Biomechanical Stability of a Cross-Rod Connection with a Pedicle Screw System

BACKGROUND: Surgery with pedicle screw instrumentation does not provide sufficient torsional stability. This leads to pseudoarthrosis, loosening of the pedicle screws, and, ultimately, implant failure. MATERIAL/METHODS: Functional spinal units from 18 deer were evaluated using a 6-axis material testing machine. As specimen models, we prepared an intact model, a damaged model, a cross-rod model, and a cross-link model. We measured the range of motion (ROM) during bending and rotation tests. RESULTS: The range of motions of cross-rod model were almost equal to those of cross-link model during the bending test. In the rotation test, the average ranges of motion of the intact, cross-rod, and cross-link models were 2.9°, 3.1°, and 3.9° during right rotation and 2.9°, 3.1°, and 4.1° during left rotation, respectively. The range of motions of the cross-rod model were significantly smaller than those of the cross-link model during the rotation test.
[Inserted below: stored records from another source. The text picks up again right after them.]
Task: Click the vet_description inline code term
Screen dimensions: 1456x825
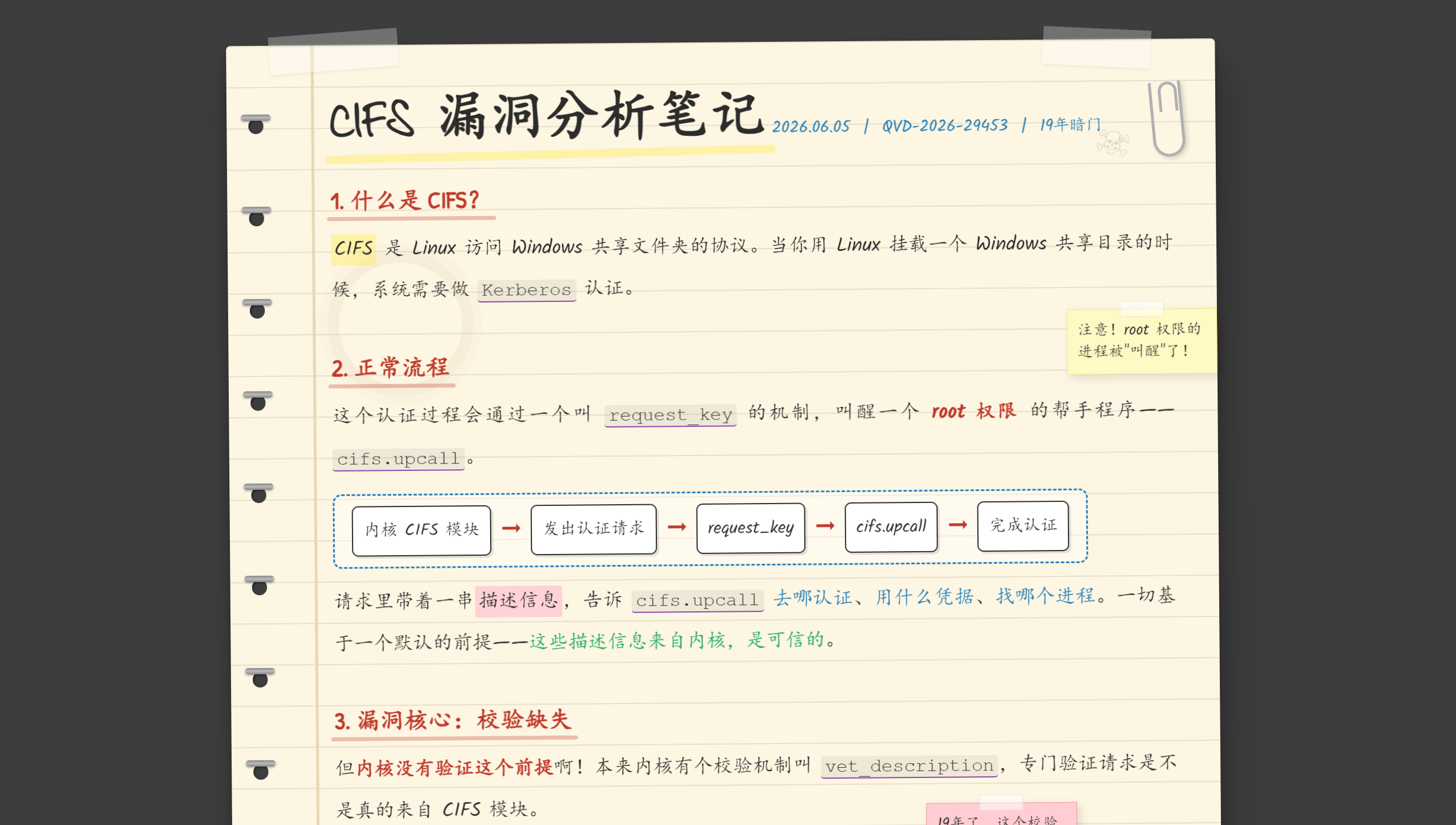Action: pos(909,766)
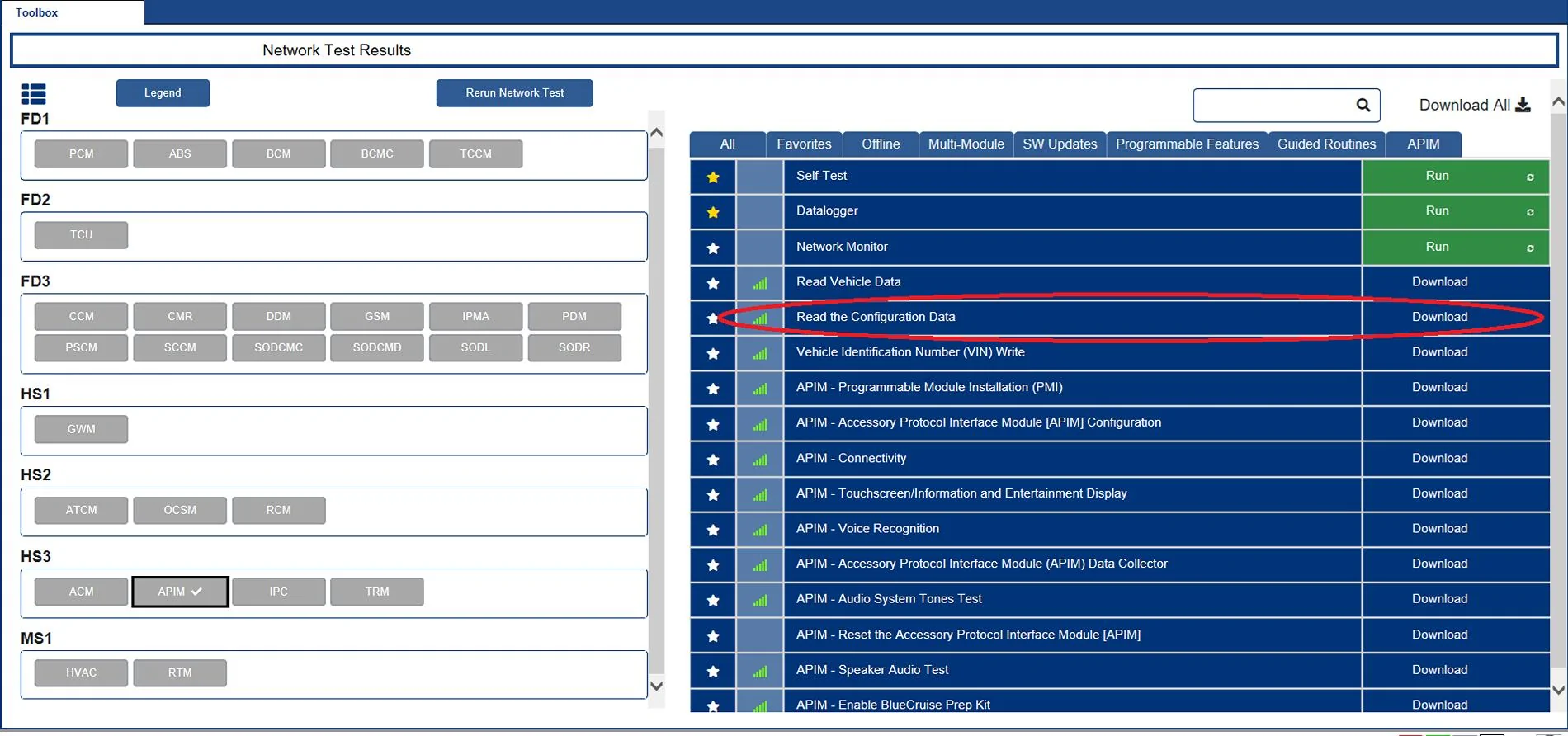Click the list view icon above FD1
Viewport: 1568px width, 736px height.
[34, 94]
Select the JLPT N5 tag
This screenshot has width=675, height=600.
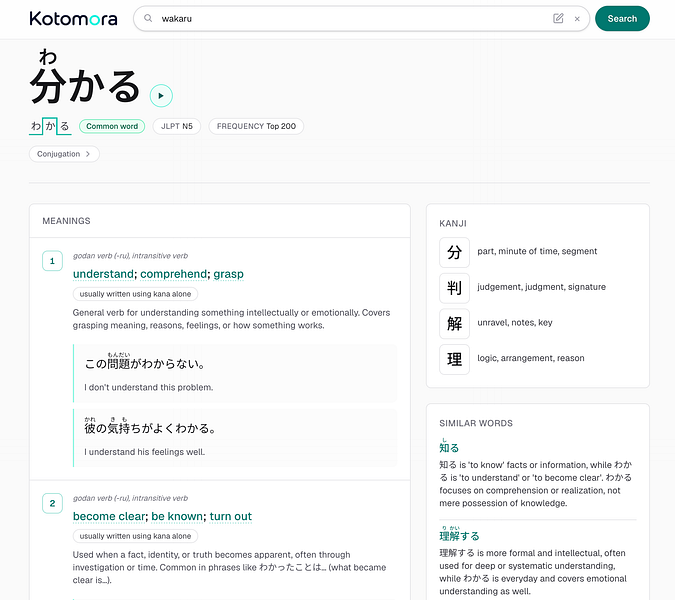[x=176, y=126]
The range of motions of the intact model were significantly smaller than those of the cross-link model during the rotation test, but there were no statistically significant differences between the range of motions of intact model and cross-rod model during the rotation test. CONCLUSIONS: The stability of spinal fixation such as cross-rod model is equal to the fixation using the pedicle screw system during bending tests and equal to that of the intact spine during rotation tests.